University of California-Davis professor and blogger Jonathan A. Eisen (“The Tree of Life” on blogspot) did some digging in Google Books and posted a list of 19th century books on microbiology (which at the time was mostly the study of bacteria as viruses hadn’t been discovered yet). If you have an interest in the history of science, or the evolution of humankind’s understanding of the microbial world, you’ll appreciate the easy access to these historical texts that a few years ago would’ve required a trip to the dusty depths of places like Harvard’s Widener Library.
Here’s a choice quote from The Bacteria, an 1880 English translation (by Army surgeon George Sternberg) of a French volume:
If the relation of these inferior organisms to the origin of living beings is yet obscure, their role in the preservation of life is better known. It is known that organic matter, once produced and become solid, so to speak, cannot again enter into the general current until it has undergone new transformations, metamorphoses produced, according to some savants, favored, according to others, but, without contradiction, accompanied by the development of bacteria; and, without wishing to attribute to these organisms a finality which is repugnant to our monistic conception of the universe, it may be said that it is thanks to them that the continuation of life is possible on the surface of the globe.
Go bacteria! Did you ever read a more romantic description of rot?
You can also read about the role of bacteria in “virulent affections”, a delightfully dated list of ailments that are of blessedly limited clinical significance today: charbon (anthrax, now feared more as a potential bioweapon than an agricultural problem), variola (smallpox, now extinct in the wild thanks to a massive global vaccination campaign), scarlatina (scarlet fever, the scourge that killed The Velveteen Rabbit, now largely unknown thanks to penicillin), measles (alarmingly, on the rise thanks to vaccine refuseniks), glanders (like anthrax, a disease of livestock that could be weaponized), and farcy (apparently a variant of glanders?).

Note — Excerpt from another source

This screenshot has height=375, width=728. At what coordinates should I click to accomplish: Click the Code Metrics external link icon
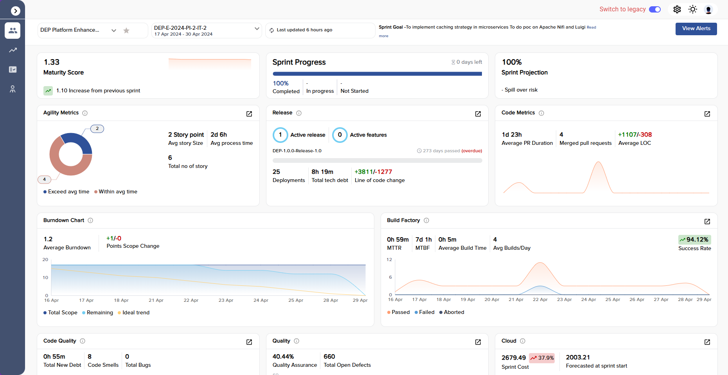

Interesting how diseases of livestock had so much greater significance to 19th century microbiologists than those of the present day, when the field of veterinary medicine is shrinking from its heroic roots keeping farmers alive and people fed, to a tidy, luxury service for urban domestic companion animals.
Finally, I thought this warning about reading published scientific results with a skeptical eye remains timely:
One great trouble which we have experienced in this country is in judging of the comparative value of the observations of different men who are equally unknown to us. A very plausible article may be written by a very careless observer; or a very cautious observer may fail to give confidence in his results, because of a certain degree of confusion in his language. When experiments are well devised, carefully executed, and described with precision, as is done by such men as Pasteur and Tyndall, we cannot fail to attach great weight to the conclusions reached. And when so accomplished a microscopist as Cohn or Koch asserts that he has seen such and such a thing, or has made such and such measurements, we cannot doubt the reliability of the observation. But sometimes we are deceived by giving credence to a man who has achieved reputation in one line of study, but of whose skill and training in the use of the microscope we have no means of judging. Such a man may be a great surgeon, or a great clinician, or a great chemist, and yet be a mere tyro with the microscope. When, then, we see it announced that Dr. So-and-so failed to discover anymicrococci in pus, in blood, or what not, taken from a certain source, we are justified in asking, — first, what power did the learned doctor use? second, is he capable of distinguishing micrococci in fluids which contain them beyond question? Or, if he does discover them, we may ask if he is accustomed to making a differential diagnosis between micrococci and inorganic granular material, or unorganized granules of organic origin. This is a decision which the most accomplished microscopist is sometimes unable to make, except by the aid of chemical tests and culture experiments.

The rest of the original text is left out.